**What is required**
Using the listing below, copy exactly the lines from the one containing "You are a GUI" to the one containing "Task: Click the", both lines included, and no others.

**Exercise material**
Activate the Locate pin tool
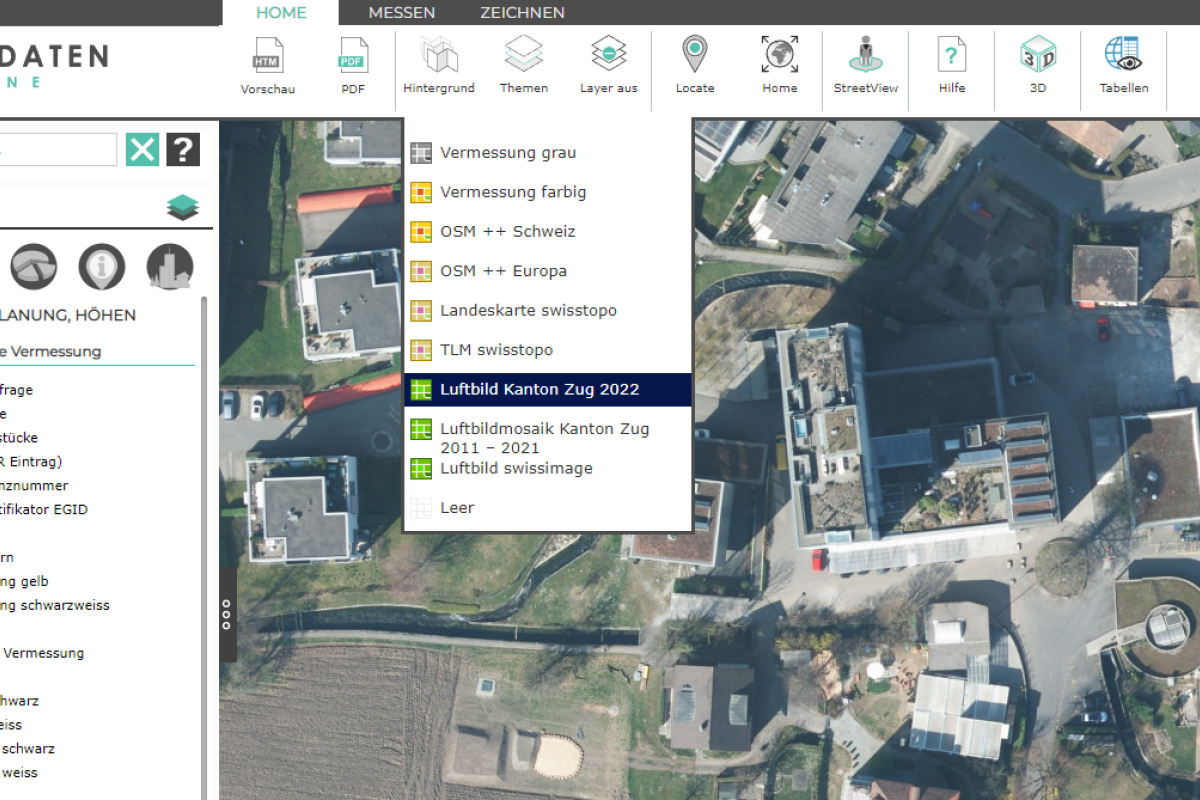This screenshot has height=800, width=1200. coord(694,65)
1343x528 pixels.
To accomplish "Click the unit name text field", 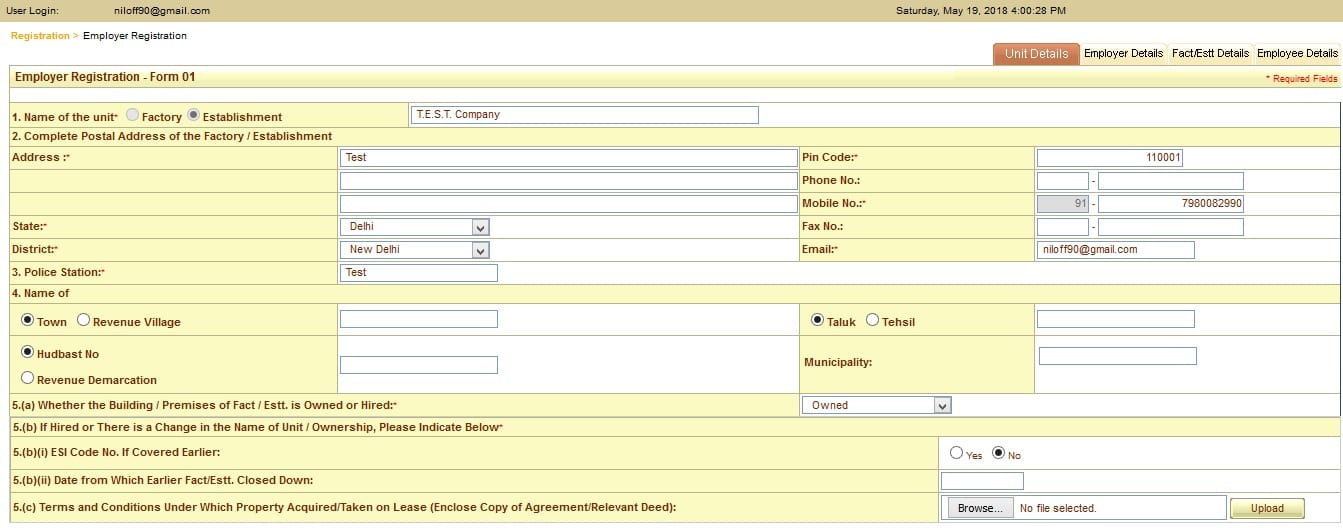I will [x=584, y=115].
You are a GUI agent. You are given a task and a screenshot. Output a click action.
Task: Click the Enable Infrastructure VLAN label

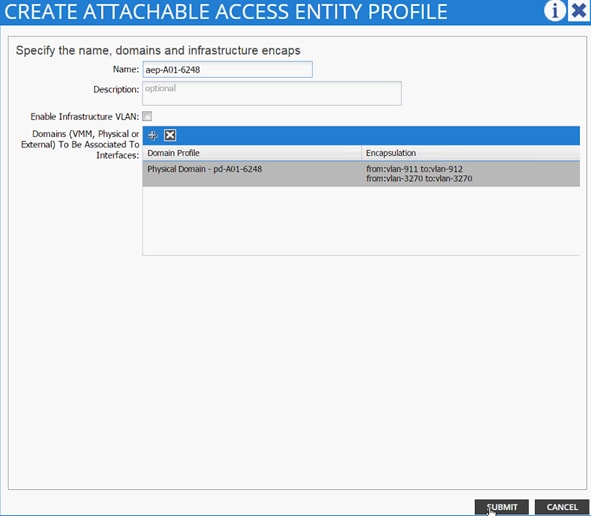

---

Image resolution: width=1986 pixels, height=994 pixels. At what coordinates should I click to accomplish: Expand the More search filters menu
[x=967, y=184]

**Response to the task**
You are a GUI agent. You are given a task and a screenshot. Output a click action.
Task: Click the Enable Infrastructure VLAN label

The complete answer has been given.